**Tasks and exercises**
1 > Answer these questions from the forum thread on reserved IPv4 ranges:
(a) How many Fedora packages had to be recompiled to convert the 120m addresses from multicast to unicast?
(b) Which range was reserved for future multicast use but never allocated by IANA?
(c) Which operating system is named as the main showstopper for allowing 240/4?
2 > Reproduce part of the forum thread on reserved IPv4 ranges word for word, starting at the words "Escape character is" and stopping after "think it's ridiculous.".
3 > According to the forum thread on reserved IPv4 ranges, why is 0.0.0.1 handy as a "fail address," and why can't 0.0.0.0 serve in its place? Answer in one to three sentences.

** BEGIN Page excerpt **

It’s reserved as a source, not as a destination, based on the table linked there anyways. Which implies some interesting things that aren’t as simple as “0/8 is reserved”.
For example: A load balancer can serve requests on a 0/8 IP address to the general public without violating the terms of the reservation, as the LB can simply direct responses over an interface other than the 0/8 listening-only interface with a cooperative router upstream.
I’m not saying that this is true as written, but I’m saying that this is a plausible example in support of why I think it’s “interesting”.
This will break code that uses (e.g.) 0.0.0.1 as a "fail address":
$ telnet 0.0.0.1 22
Trying 0.0.0.1...
telnet: Unable to connect to remote host: Invalid argument
It's nice because the connect() syscall fails immediately, instead of sending packets and waiting for a timeout. 0.0.0.0 is not a suitable replacement, because it's interpreted as 127.0.0.1:
$ telnet 0.0.0.0 22
Trying 0.0.0.0...
Connected to 0.0.0.0.
Escape character is '^]'.
SSH-2.0-OpenSSH_7.9p1 Debian-10
Doesn't the kernel have a policy of not breaking userspace, even if the behavior is undocumented?
If you ask me, 0.0.0.0 should not be interpreted as 127.0.0.1. Yes, I know programs like ping interpret it this way as well. I just think it's ridiculous.
It makes sense if you compare it to how listening sockets work - if I listen on 127.0.0.1:80, I can connect to 127.0.0.1:80. if I listen to 0.0.0.0:80 (all ipv4 addresses), I can connect to 0.0.0.0:80
And as a bonus, I can just 'telnet 0 80' instead of having to type out 127.0.0.1
Agree that the bug is in userspace. Unless there is a RFC that says "0.0.0.0 shall be interpreted as 127.0.0.1", it's just super-weird that it even does that.
The address may not be controlled by the code in question. Think /etc/hosts, command line flags, and config files, where you want some condition to trigger an error.
Makes sense. Also 240.0.0.0/4. small focussed change in code.
getting the IANA process worked out with the IAB is going to take a bit more work. (from the experience with 240/4 where I tried with some others to author a draft)
This can't be done, there's a number of devices out there that do multicast on fixed multicast IPs and so doing this would break them. In particular I've got a series of HDMI<=>IP devices that forcefully go to 239.255.42.[42..141] depending on their settings.
225/8-231/8 were reserved for future multicast use and never allocated by iana. As near as we can tell by grepping the entire world's source they are entirely unused.
yea that'd probably be reasonable to try to reclaim then. probably only useful for private use unfortunately though, i bet there's a lot of stuff that'll improperly route them given the range.
We've had 225/8-231/8 up and running for 6+ months, with patches for various routing daemons. Running a gauntlet with 240/4 and 0/8 now working seemed best.
In our exploration of converting these 120m addresses from a multicast definition to unicast, we only had to change the kernel with two tiny patches, and recompile 89 fedora packages. Openwrt was less. The patches for frr and bird, straightforward.
As for private or public use, certainly there is demand for a larger CGNAT address space, somewhere, and allocation of a portion of 225-231 for that might drive adoption there.
Still, the addresses need to become routable, and from there (aside from politics and depoloyment delay), globally routable is the dream for most of these new addresses, in 5-10 years.
Yes this 240/4 is the one range I wish they would allow, even if just for private ranges. The main showstopper is Windows iirc, as Linux already allows it (will route it).

** END Page excerpt **
** BEGIN Supplied information **

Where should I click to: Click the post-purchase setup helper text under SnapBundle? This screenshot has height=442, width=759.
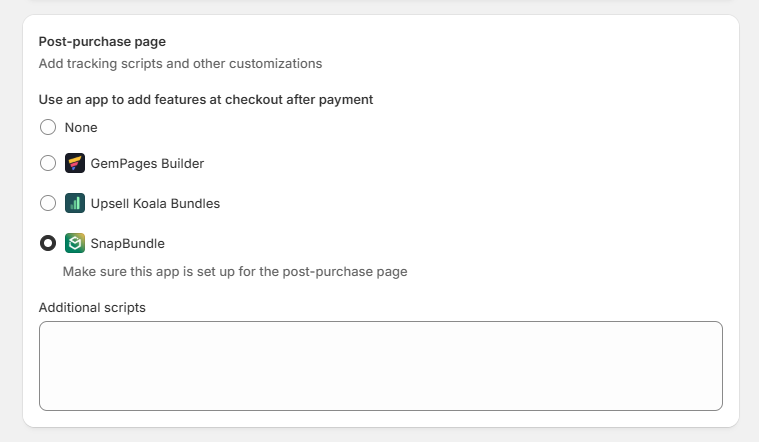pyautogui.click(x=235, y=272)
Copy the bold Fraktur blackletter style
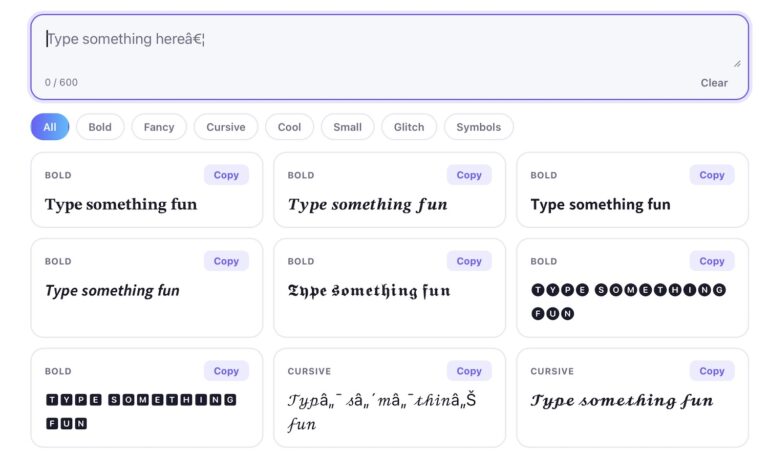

** END Supplied information **

**Answers**
1 >
(a) 89 Fedora packages.
(b) 225/8-231/8.
(c) Windows.

2 >
Escape character is '^]'.
SSH-2.0-OpenSSH_7.9p1 Debian-10
Doesn't the kernel have a policy of not breaking userspace, even if the behavior is undocumented?
If you ask me, 0.0.0.0 should not be interpreted as 127.0.0.1. Yes, I know programs like ping interpret it this way as well. I just think it's ridiculous.

3 > With 0.0.0.1, the connect() syscall fails immediately instead of sending packets and waiting for a timeout. 0.0.0.0 cannot replace it because it is interpreted as 127.0.0.1, so a connection to it can actually succeed.